→ **DATA EXTRACT**

•••••

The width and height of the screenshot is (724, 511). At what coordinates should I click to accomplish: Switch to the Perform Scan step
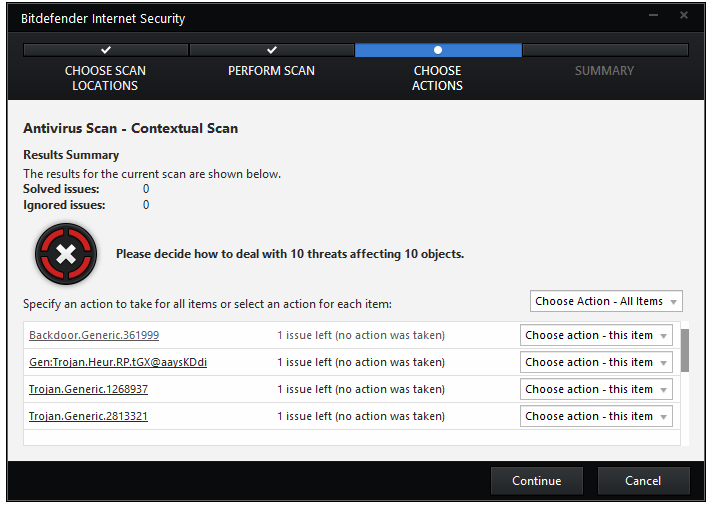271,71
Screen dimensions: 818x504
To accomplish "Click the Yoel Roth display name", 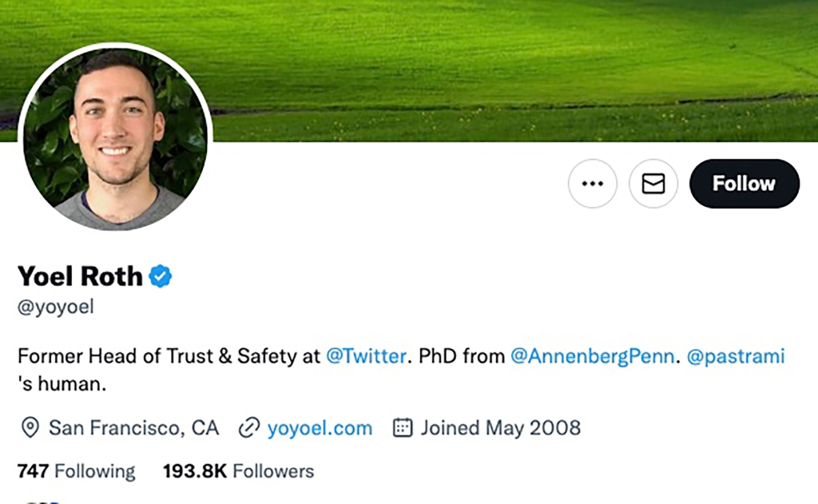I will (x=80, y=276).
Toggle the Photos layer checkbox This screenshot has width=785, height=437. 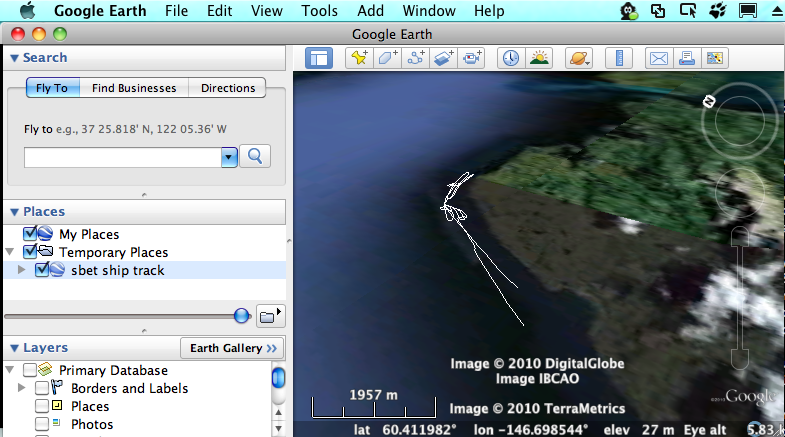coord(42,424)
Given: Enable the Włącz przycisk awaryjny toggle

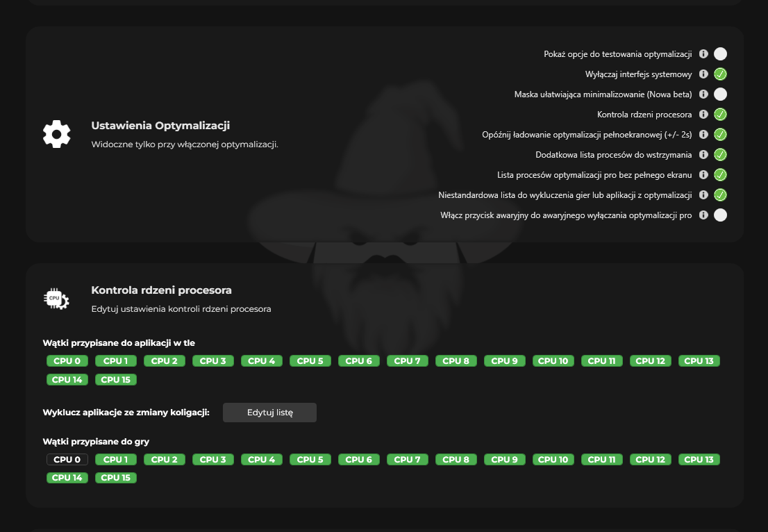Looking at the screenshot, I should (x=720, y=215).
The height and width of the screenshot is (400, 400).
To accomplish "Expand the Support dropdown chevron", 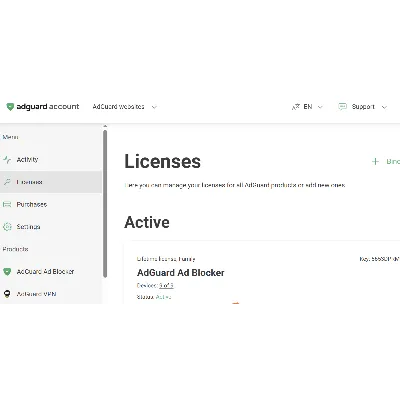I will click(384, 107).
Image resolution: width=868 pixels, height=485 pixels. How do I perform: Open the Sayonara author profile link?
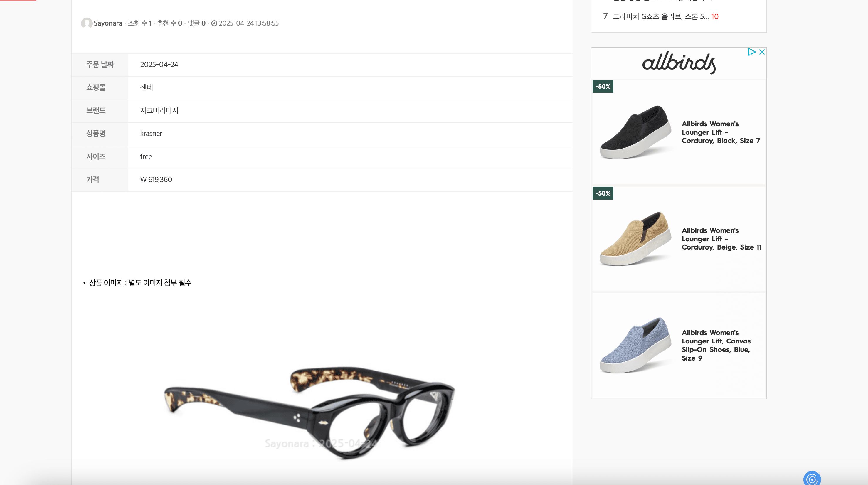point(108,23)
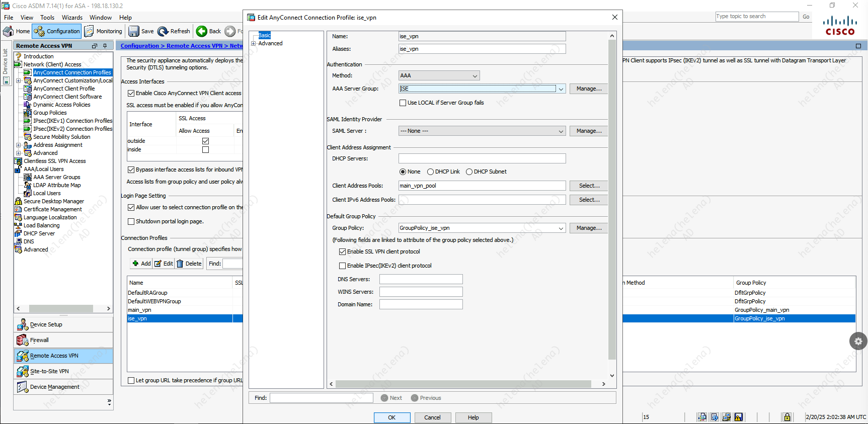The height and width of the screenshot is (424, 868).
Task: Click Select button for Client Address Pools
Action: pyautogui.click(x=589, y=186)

•••••

→ **WORK INSTRUCTIONS**
Leave the pictures out. Transcribe exactly the lines from the one with "Image resolution: width=868" through the end of the records.

→ **PROBLEM SOLUTION**
Image resolution: width=868 pixels, height=485 pixels. How do I perform: Open the Sayonara author profile link?
point(108,23)
The height and width of the screenshot is (424, 868).
Task: Click Select button for Client Address Pools
Action: pyautogui.click(x=589, y=186)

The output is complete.